Procedure 1: Train a Neural Network
In this procedure, improvement will be sought from module 6, using the FDX dataset. Start by importing the dataset using the readr package and read.csv() function (as there are no strings to be converted to factors):
library(readr)
FDX <- read_csv("D:/Users/Trainer/Desktop/Bundle/Data/Equity/Abstracted/FDX/PC_FDX_Close_200x1D_Close_50x1D_10.csv")
View(FDX)
Run the line of script to console:
It can be seen via the RStudio viewer that the FDX dataset has been loaded into R:
To train a neural network, firstly download and install the package using the RStudio interface:
Click Install to execute the installation:
Load the library:
library(neuralnet)
Run the line of script to console:
In this example, a warning has been displayed saying that the build was done in a later version of R, however backward compatibility can be reasonably assured and as such the warning can be ignored. Once R version 3.3.3 has become stable, it might be worth upgrading.

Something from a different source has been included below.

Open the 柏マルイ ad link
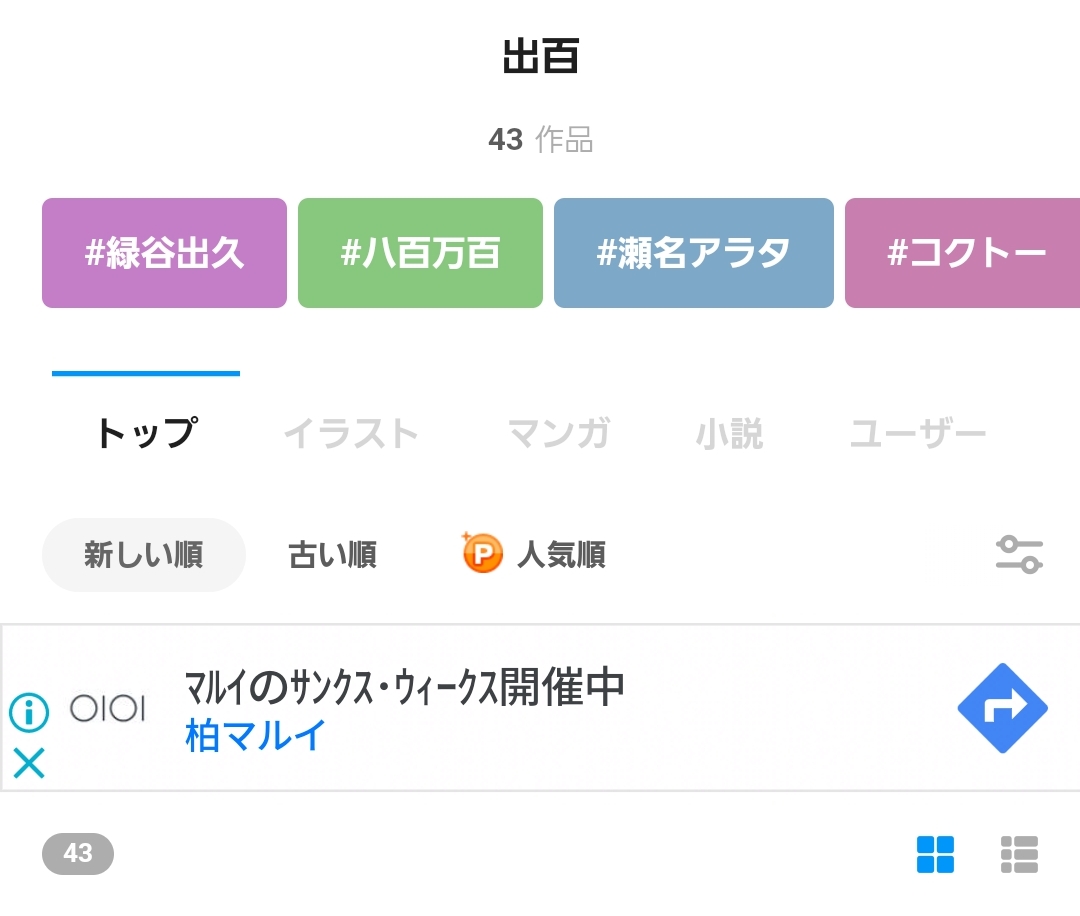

Building, or training, a Neural Network is very similar to building a regression model, save for a few parameters nuanced to this function (not least that the overall package is VERY unforgiving with almost no intuitive error messages). In this example, a neural network will be created with an arbitrary four processing elements, with one hidden layer. The dot notation, typically used to instruct all variables, does not work with this function currently (it is a bug) and so a manually constructed formula need be created.
Furthermore, for the purposes of these procedures, it is beneficial to have a slightly more limited feature set owing to the time it would take to train and that, despite popular belief, less is quite often more when training Neural Networks. It is also worth noting that the neuralnetwork() function is a single threaded function and can take a VERY long time to train upon data frames which contain many records and many independent variables.
I this example, a neural network is going to be built upon 10 independent variables known to correlate well to the dependent variable (it is a source of contentious debate as to whether correlation is the most useful means to select variables in non-linear modelling techniques). While neural networks are tremendous at processing a very large number of features, this is often at the expense of generalisation and as such, the bug, encourages more care and thought in creating a more appropriate neural network:
NeuralNetworkFourByOne <- neuralnet(Dependent ~ Skew_3 + Max_4 + PointStep_16 + Close_3 + Close_4 + PointStep_17_ZScore + PointStep_15 + TypicalValue_4 + Range_4 + Range_2, data = FDX, hidden = 4)
Run the line of script to console, being prepared to wait a little while:
Upon the console returning, the neural network has been trained. Understanding the structure and performance of the neural network is a rather more complex affair than other procedures (which fits with the overall experience of using the package).